Biomarkers of TGF-β signaling pathway and prognosis of pancreatic cancer

Abstract

Background: Transforming growth factor (TGF)-β signaling pathway, may act both as a tumor suppressor and as a tumor promoter in pancreatic cancer, depending on tumor stage and cellular context. TGF-β pathway has been under intensive investigation as a potential therapeutic target in the treatment of cancer. We hypothesized a correlation between TGF-βR2/SMAD4 expression in the tumor, plasma TGF-β1 ligand level, genetic variation in TGF-B pathway and prognosis of pancreatic cancer.

Method: We examined TGF-βR2 and SMAD4 protein expression in biopsy or surgical samples from 91 patients with pancreatic ductal adenocarcinoma (PDAC) using immunohistochemistry. Plasma level of TGF-β1 was measured in 644 patients with PDAC using ELISA. Twenty-eight single nucleotide polymorphisms (SNP) of the TGF-β1, TGF-β2, TGF-β3, TGF-βR1, TGF-βR2, and SMAD4 genes were determined in 1636 patients with PDAC using the Sequenom method. Correlation between protein expression in the tumor, plasma TGF-β1 level, and genotypes with overall survival (OS) was evaluated with Cox proportional regression models.

Results: The expression level of TGF-βR2 and SMAD4 as an independent marker was not associated with OS. However, patients with both low nuclear staining of TGF-βR2 and high nuclear staining of SMAD4 may have better survival (P = 0.06). The mean and median level of TGF-β1 was 15.44 (SD: 10.99) and 12.61 (interquartile range: 8.31 to 19.04) ng/ml respectively. Patients with advanced disease and in the upper quartile range of TGF-β1 level had significantly reduced survival than those with low levels (P = 0.02). A significant association of SMAD4 SNP rs113545983 with overall survival was observed (P<0.0001).

Conclusion: Our data provides valuable baseline information regarding the TGF-β pathway in pancreatic cancer, which can be utilized in targeted therapy clinical trials. High TGF-β1 plasma level, SMAD4 SNP or TGF-βR2/SMAD4 tumor protein expression may suggest a dependence on this pathway in patients with advanced pancreatic cancer.

Figure 1. Typical Immunohistochemical staining pattern for TGF-βR2 and SMAD4 in pancreatic adenocarcinoma tumor tissues.

A: Positive nuclear expression of TGF-βR2 in a moderately differentiated ductal adenocarcinoma of the pancreas (Magnification: 10×40). B: Positive nuclear expression of SMAD4 in moderately differentiated ductal adenocarcinoma of the pancreas (Magnification: 10×40).

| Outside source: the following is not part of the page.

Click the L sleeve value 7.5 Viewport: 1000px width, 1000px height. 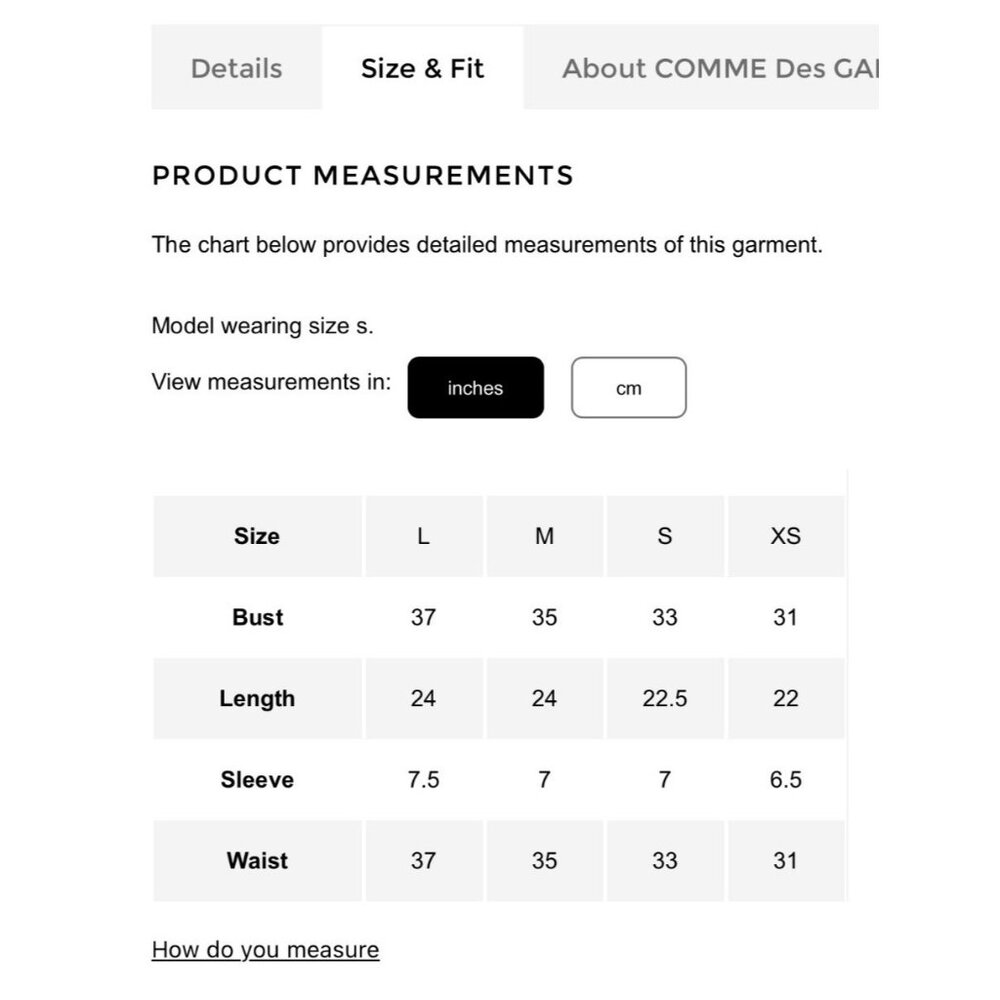pyautogui.click(x=423, y=779)
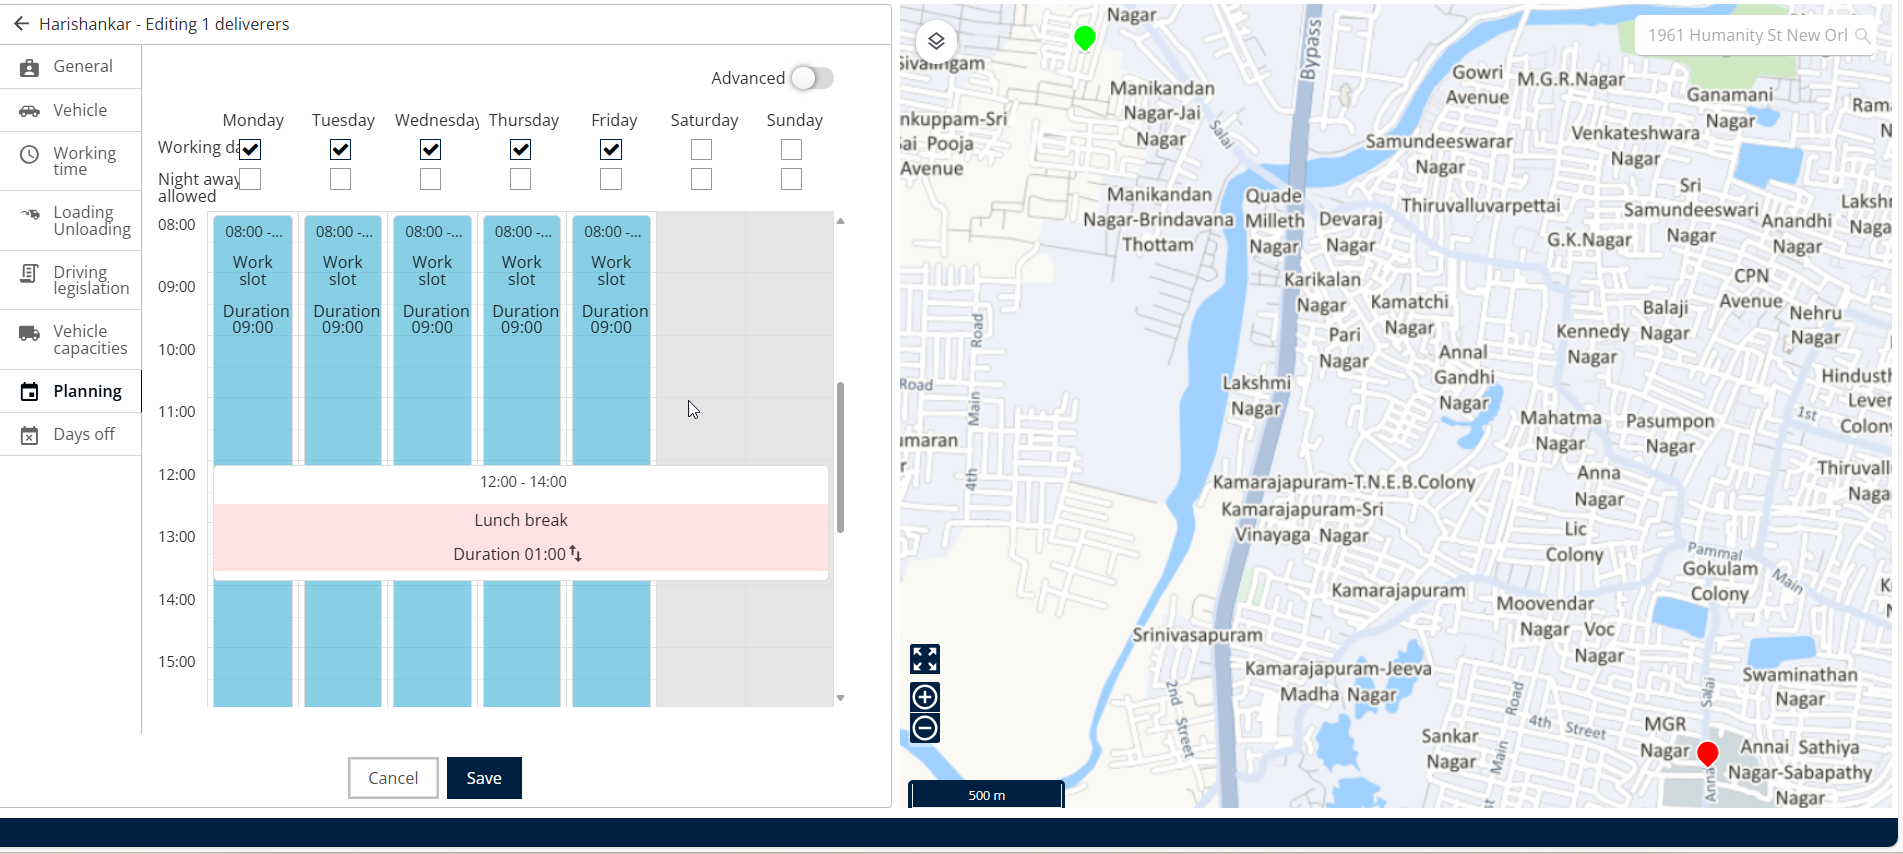Uncheck the Monday working day checkbox
The image size is (1903, 854).
(251, 150)
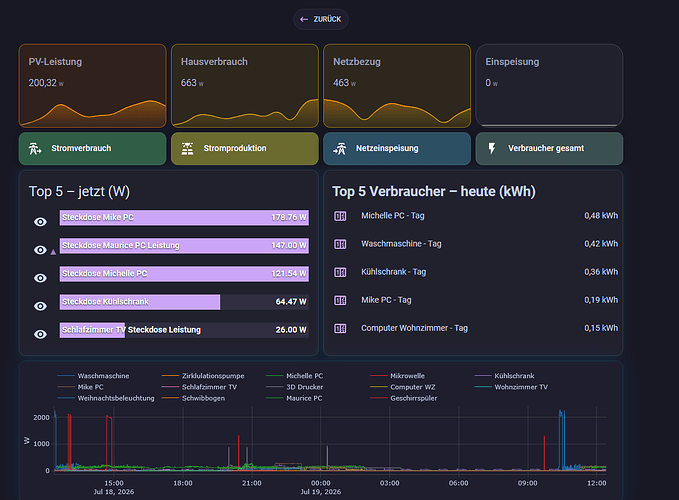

Figure 2. Overall survival of patients with various nuclear expression levels of TGF-βR2 and SMAD4.

Nuclear staining score 0–1 is defined as low for TGF-βR2 and a score 0 as low for SMAD4. Red line: TGF-βR2 is high and SMAD4 is low (HL); black line: both high (HH); green line: both are low (LL); purple line: TGF-βR2 is low and SMAD4 is high (LH). The median survival times are 7.8, 8.6, 11.3, and 15.6 months for the HL, HH, LL and LH groups, respectively. Log-rank test P values and results of Cox regression analysis are presented in Table 2. Thus, TGFβ-R2/SMAD4 ratio may be prognostic, with low values corresponding with an improved survival.

Figure 3. Plot of overall survival curve in patients with all patients (A), patients with localized (B), locally advanced (C) or metastatic tumors by SMAD4 SNP rs2704733 genotype.

Blue line: AA genotype; green line: AG/GG genotype. AA genotype was associated with an improved survival in the entire study population. On subgroup analysis, this survival difference was more relevant for advanced disease stage. P values by log-rank test are <0.0001, 0.369, 0.007, and 0.031 for panels A, B, C and D, respectively.